Ainsi, le simple fait de se trouver à proximité d’une personne malade peut faire en sorte qu’on contracte son virus qui se trouvait en suspension dans l’air. On peut également l’attraper en touchant du mobilier ou des objets qu’elle a manipulés, puis en portant nos mains à notre bouche et à notre nez. Ce n’est pas pour rien qu’on recommande de se laver soigneusement les mains en période grippale !

De plus, « les virus ont une saisonnalité et, sous nos latitudes, il y a plus de virus en hiver qu’en été », explique le spécialiste. « Comme on est plus souvent confinés dans des espaces clos en hiver qu’en été avec des personnes qui ont un virus, c’est normal qu’on soit plus exposés aux virus, mais ça n’a rien à voir avec le froid. »

Toujours pas convaincus que le froid ne donne ni le rhume ni la grippe ? Sachez que des chercheurs anglais d’un centre de recherche appelé Common Cold Unit ont jadis mené une expérience avec des volontaires sortant du bain qui devaient rester nus et mouillés dans un corridor froid pendant 30 minutes. Ils pouvaient ensuite s’habiller, mais devaient porter des chaussettes imbibées pendant plusieurs heures, dans le froid. Résultat : malgré une chute de leur température corporelle, ils n’avaient pas plus de rhumes que le groupe de contrôle gardé bien au chaud.

N’imitez surtout pas ces valeureux cobayes quand le mercure est sous zéro, vous pourriez souffrir d’hypothermie ou d’engelures… des maux qui, eux, ont tout à voir avec le froid !

 

- Ève Beaudin

 

Mise à jour du 23 mars

À la suite de la parution de ce texte, quelques lecteurs ont écrit au Détecteur de rumeurs pour en savoir plus sur ces trois affirmations, souvent relayées dans les articles qui traitent du lien entre le froid et le rhume :

  1. Le froid assècherait nos voies respiratoires, ce qui nous rendrait plus susceptibles aux infections
  2. Avoir froid diminuerait notre réponse immunitaire.
  3. Certains virus survivraient mieux au froid.

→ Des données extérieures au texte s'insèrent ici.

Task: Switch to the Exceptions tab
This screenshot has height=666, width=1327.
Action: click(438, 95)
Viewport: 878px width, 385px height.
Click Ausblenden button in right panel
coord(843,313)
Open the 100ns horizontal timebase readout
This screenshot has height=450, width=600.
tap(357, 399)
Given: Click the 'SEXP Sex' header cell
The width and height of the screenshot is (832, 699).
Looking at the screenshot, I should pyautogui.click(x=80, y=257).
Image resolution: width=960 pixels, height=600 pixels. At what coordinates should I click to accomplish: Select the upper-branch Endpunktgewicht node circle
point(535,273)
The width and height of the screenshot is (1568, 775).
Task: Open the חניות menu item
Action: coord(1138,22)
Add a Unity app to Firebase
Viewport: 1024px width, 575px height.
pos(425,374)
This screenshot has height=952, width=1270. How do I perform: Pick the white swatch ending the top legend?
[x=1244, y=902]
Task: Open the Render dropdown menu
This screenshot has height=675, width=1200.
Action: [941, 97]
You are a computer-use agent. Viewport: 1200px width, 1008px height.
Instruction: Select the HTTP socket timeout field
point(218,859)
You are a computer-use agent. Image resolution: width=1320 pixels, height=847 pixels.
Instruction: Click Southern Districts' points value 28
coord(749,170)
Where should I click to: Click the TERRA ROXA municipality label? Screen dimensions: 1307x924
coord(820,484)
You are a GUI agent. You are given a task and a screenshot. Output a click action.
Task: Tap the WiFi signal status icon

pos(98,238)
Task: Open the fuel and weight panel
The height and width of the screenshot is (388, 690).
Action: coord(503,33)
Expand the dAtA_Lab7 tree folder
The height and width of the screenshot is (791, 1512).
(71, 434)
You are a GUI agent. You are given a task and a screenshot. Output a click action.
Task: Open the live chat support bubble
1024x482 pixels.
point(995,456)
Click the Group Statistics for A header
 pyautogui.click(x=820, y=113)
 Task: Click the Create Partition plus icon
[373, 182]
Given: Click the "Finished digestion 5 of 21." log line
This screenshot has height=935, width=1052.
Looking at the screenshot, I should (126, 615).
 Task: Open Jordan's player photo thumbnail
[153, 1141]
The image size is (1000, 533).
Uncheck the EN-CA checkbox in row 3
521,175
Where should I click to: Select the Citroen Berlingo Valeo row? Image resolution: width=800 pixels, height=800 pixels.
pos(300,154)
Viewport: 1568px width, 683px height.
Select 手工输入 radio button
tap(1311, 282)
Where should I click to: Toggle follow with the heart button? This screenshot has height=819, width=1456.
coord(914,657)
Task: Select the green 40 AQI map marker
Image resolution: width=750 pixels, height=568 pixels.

Ces trois points ont leurs mérites, puisqu’ils ont fait l’objet d’études au fil des années. Mais ils ne remettent pas en question notre conclusion. En gros, les réponses des experts, comme le Dr Karl Weiss, du département de microbiologie de l’Université de Montréal, peuvent se résumer ainsi:

  1. Il est vrai qu’un temps froid et sec peut assécher les muqueuses nasales. Et parmi les quelque 200 virus responsables du rhume, certains « s’attacheraient » mieux aux muqueuses asséchées. Mais pas tous: on ne peut donc pas généraliser en disant que notre système respiratoire est plus susceptible aux infections quand il fait froid.
  2. Le système immunitaire est très complexe et l'équation « avoir froid affaiblit le système immunitaire » est trop réductrice.
  3. Sur les quelques centaines de virus responsables du rhume, certains virus survivent mieux au froid, mais ce n'est pas le cas de la majorité, qui préfère les températures proches de notre température corporelle.